Una pasión reconvertida en oficio

  • Director general del Real Club de Enganches de AndalucíaVinculado al mundo de las competiciones deportivas hípicas desde hace más de 20 años, fue responsable de la organización de los Juegos Munciales Ecuestres de Jerez 2002 y ahora dirige el Real Club de Enganches de Andalucía

Vinculado al mundo de los caballos por raíces familiares "y por afición", cuando era estudiante de Derecho comenzó a participar en la organización de competiciones deportivas hípicas de la mano de su amigo Juan Guardiola Soto, por entonces presidente de la Federación Andaluza.
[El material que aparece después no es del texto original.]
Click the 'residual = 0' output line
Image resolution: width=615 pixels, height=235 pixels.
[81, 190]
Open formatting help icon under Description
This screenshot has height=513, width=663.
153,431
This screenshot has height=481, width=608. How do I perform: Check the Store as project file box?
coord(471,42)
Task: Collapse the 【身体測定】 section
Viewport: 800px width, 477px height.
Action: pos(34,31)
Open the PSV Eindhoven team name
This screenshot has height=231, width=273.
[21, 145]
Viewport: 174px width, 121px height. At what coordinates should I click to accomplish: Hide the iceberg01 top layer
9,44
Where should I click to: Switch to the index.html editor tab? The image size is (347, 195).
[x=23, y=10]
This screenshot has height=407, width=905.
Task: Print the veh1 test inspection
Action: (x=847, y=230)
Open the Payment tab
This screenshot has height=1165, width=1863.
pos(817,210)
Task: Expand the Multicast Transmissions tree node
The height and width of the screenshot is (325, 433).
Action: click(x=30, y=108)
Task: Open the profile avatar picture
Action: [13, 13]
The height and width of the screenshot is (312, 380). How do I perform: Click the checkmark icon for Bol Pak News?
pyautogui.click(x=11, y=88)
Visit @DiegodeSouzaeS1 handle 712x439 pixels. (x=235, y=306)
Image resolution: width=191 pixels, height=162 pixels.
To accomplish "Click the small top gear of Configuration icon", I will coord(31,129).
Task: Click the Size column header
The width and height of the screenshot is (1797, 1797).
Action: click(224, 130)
Era una manera de compatibilizar sus otras responsabilidades profesionales con lo que le gustaba, aunque tuvo que elegir cuando le contrató el Ayuntamiento de Jerez "full time". Apostó por la hípica, claro, al igual que una ciudad que convirtió al caballo en su marca con una serie de gestiones que, a lo largo de 20 años, culminaron en los Juegos Ecuestres de 2002, de los que Antonio fue el director general. Un reto "bonito y complicado, ya que es la única competición olímpica que incluye animales", explica, por lo que no es extraño que en el COI las quieran quitar "por cuestiones sanitarias y de espacio". El pasado septiembre, tras la compleja liquidación del evento, terminó su relación laboral con Jerez y surgió la oportunidad de volver a Sevilla, con el Real Club de Enganches de Andalucía, que se ha hecho oficial con su nombramiento como nuevo director general. Ahora, este sevillano de 49 años, casado y con cinco hijos, quiere desarrollar la institución en sus vertientes competitiva, tradicional y del museo, y sobre todo abrir éste a Sevilla y a los propios socios del club.